■ What to work on
Each record below must be retyped exactly, with nothing left out.

■ Saved data entries
···

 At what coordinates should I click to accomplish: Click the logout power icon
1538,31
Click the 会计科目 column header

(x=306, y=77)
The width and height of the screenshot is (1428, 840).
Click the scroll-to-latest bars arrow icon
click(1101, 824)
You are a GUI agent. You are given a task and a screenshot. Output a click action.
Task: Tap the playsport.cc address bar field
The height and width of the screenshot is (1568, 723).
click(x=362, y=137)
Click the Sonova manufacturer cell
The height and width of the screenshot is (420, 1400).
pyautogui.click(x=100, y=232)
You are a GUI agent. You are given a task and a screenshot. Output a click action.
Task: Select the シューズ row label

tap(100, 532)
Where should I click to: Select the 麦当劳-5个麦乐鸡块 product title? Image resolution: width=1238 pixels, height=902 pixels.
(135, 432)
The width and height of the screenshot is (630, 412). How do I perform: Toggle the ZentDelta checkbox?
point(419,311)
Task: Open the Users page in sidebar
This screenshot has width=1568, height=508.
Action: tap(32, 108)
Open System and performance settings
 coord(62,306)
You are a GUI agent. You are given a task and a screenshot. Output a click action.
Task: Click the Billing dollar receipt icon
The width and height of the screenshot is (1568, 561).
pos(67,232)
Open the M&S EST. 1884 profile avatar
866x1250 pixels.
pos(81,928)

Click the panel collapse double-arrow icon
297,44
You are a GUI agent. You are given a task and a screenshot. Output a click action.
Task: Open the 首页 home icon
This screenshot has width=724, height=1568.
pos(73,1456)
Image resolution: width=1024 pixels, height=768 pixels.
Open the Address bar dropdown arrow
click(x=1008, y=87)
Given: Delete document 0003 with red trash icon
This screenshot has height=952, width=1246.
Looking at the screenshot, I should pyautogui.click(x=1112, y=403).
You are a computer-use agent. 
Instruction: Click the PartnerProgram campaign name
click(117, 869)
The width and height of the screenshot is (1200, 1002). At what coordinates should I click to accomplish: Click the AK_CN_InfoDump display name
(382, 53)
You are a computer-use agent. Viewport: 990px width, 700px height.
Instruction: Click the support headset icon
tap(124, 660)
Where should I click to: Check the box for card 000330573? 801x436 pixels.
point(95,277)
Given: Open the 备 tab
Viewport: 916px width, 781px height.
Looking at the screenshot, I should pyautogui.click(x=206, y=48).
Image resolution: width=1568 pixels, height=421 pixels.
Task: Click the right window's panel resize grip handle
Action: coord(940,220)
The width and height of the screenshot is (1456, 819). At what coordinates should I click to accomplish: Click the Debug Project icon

···

■ The completed task
 At what coordinates should I click to accomplish: Click the logout power icon
1538,31
Click the 会计科目 column header

(x=306, y=77)
The width and height of the screenshot is (1428, 840).
Click the scroll-to-latest bars arrow icon
click(1101, 824)
You are a GUI agent. You are given a task and a screenshot. Output a click action.
Task: Tap the playsport.cc address bar field
The height and width of the screenshot is (1568, 723).
click(x=362, y=137)
Click the Sonova manufacturer cell
The height and width of the screenshot is (420, 1400).
pyautogui.click(x=100, y=232)
You are a GUI agent. You are given a task and a screenshot. Output a click action.
Task: Select the シューズ row label

tap(100, 532)
Where should I click to: Select the 麦当劳-5个麦乐鸡块 product title? Image resolution: width=1238 pixels, height=902 pixels.
(135, 432)
The width and height of the screenshot is (630, 412). How do I perform: Toggle the ZentDelta checkbox?
point(419,311)
Task: Open the Users page in sidebar
This screenshot has width=1568, height=508.
Action: tap(32, 108)
Open System and performance settings
 coord(62,306)
You are a GUI agent. You are given a task and a screenshot. Output a click action.
Task: Click the Billing dollar receipt icon
The width and height of the screenshot is (1568, 561).
pos(67,232)
Open the M&S EST. 1884 profile avatar
866x1250 pixels.
pos(81,928)

Click the panel collapse double-arrow icon
297,44
You are a GUI agent. You are given a task and a screenshot. Output a click action.
Task: Open the 首页 home icon
This screenshot has width=724, height=1568.
pos(73,1456)
Image resolution: width=1024 pixels, height=768 pixels.
Open the Address bar dropdown arrow
click(x=1008, y=87)
Given: Delete document 0003 with red trash icon
This screenshot has height=952, width=1246.
Looking at the screenshot, I should pyautogui.click(x=1112, y=403).
You are a computer-use agent. 
Instruction: Click the PartnerProgram campaign name
click(117, 869)
The width and height of the screenshot is (1200, 1002). At what coordinates should I click to accomplish: Click the AK_CN_InfoDump display name
(382, 53)
You are a computer-use agent. Viewport: 990px width, 700px height.
Instruction: Click the support headset icon
tap(124, 660)
Where should I click to: Check the box for card 000330573? 801x436 pixels.
point(95,277)
Given: Open the 备 tab
Viewport: 916px width, 781px height.
Looking at the screenshot, I should pyautogui.click(x=206, y=48).
Image resolution: width=1568 pixels, height=421 pixels.
Task: Click the right window's panel resize grip handle
Action: coord(940,220)
The width and height of the screenshot is (1456, 819). At what coordinates should I click to accomplish: Click the Debug Project icon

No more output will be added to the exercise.